#### What the task requires:
What you give back should match the entries below character for character.

====== Records

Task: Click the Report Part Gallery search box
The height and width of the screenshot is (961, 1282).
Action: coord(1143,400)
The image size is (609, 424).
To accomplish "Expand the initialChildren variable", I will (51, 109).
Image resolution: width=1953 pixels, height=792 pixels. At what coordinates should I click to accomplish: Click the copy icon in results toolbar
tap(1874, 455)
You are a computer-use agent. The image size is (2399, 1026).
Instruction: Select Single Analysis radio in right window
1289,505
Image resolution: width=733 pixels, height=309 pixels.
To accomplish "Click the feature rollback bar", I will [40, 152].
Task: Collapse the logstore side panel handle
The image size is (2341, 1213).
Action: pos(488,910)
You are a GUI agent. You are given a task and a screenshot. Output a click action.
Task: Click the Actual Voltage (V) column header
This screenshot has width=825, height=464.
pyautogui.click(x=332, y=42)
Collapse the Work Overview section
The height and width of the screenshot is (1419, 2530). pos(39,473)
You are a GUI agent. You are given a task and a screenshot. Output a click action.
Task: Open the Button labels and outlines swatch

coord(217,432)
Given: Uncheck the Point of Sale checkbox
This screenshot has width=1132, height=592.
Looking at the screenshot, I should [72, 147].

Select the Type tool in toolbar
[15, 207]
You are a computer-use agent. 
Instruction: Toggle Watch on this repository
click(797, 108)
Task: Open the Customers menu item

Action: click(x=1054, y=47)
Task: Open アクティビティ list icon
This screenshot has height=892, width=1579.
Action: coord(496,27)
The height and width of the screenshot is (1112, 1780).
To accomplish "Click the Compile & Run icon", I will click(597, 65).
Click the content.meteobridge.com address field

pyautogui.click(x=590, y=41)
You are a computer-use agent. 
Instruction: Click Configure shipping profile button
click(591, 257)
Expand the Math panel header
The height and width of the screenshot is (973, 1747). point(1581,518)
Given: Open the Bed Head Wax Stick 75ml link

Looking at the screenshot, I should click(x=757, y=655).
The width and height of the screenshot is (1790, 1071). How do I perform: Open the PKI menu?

============

#### The answer:
Task: Click the Report Part Gallery search box
The height and width of the screenshot is (961, 1282).
Action: coord(1143,400)
The image size is (609, 424).
To accomplish "Expand the initialChildren variable", I will (51, 109).
Image resolution: width=1953 pixels, height=792 pixels. At what coordinates should I click to accomplish: Click the copy icon in results toolbar
tap(1874, 455)
You are a computer-use agent. The image size is (2399, 1026).
Instruction: Select Single Analysis radio in right window
1289,505
Image resolution: width=733 pixels, height=309 pixels.
To accomplish "Click the feature rollback bar", I will [40, 152].
Task: Collapse the logstore side panel handle
The image size is (2341, 1213).
Action: pos(488,910)
You are a GUI agent. You are given a task and a screenshot. Output a click action.
Task: Click the Actual Voltage (V) column header
This screenshot has width=825, height=464.
pyautogui.click(x=332, y=42)
Collapse the Work Overview section
The height and width of the screenshot is (1419, 2530). pos(39,473)
You are a GUI agent. You are given a task and a screenshot. Output a click action.
Task: Open the Button labels and outlines swatch

coord(217,432)
Given: Uncheck the Point of Sale checkbox
This screenshot has width=1132, height=592.
Looking at the screenshot, I should [72, 147].

Select the Type tool in toolbar
[15, 207]
You are a computer-use agent. 
Instruction: Toggle Watch on this repository
click(797, 108)
Task: Open the Customers menu item

Action: click(x=1054, y=47)
Task: Open アクティビティ list icon
This screenshot has height=892, width=1579.
Action: coord(496,27)
The height and width of the screenshot is (1112, 1780).
To accomplish "Click the Compile & Run icon", I will click(597, 65).
Click the content.meteobridge.com address field

pyautogui.click(x=590, y=41)
You are a computer-use agent. 
Instruction: Click Configure shipping profile button
click(591, 257)
Expand the Math panel header
The height and width of the screenshot is (973, 1747). point(1581,518)
Given: Open the Bed Head Wax Stick 75ml link

Looking at the screenshot, I should click(x=757, y=655).
The width and height of the screenshot is (1790, 1071). How do I perform: Open the PKI menu?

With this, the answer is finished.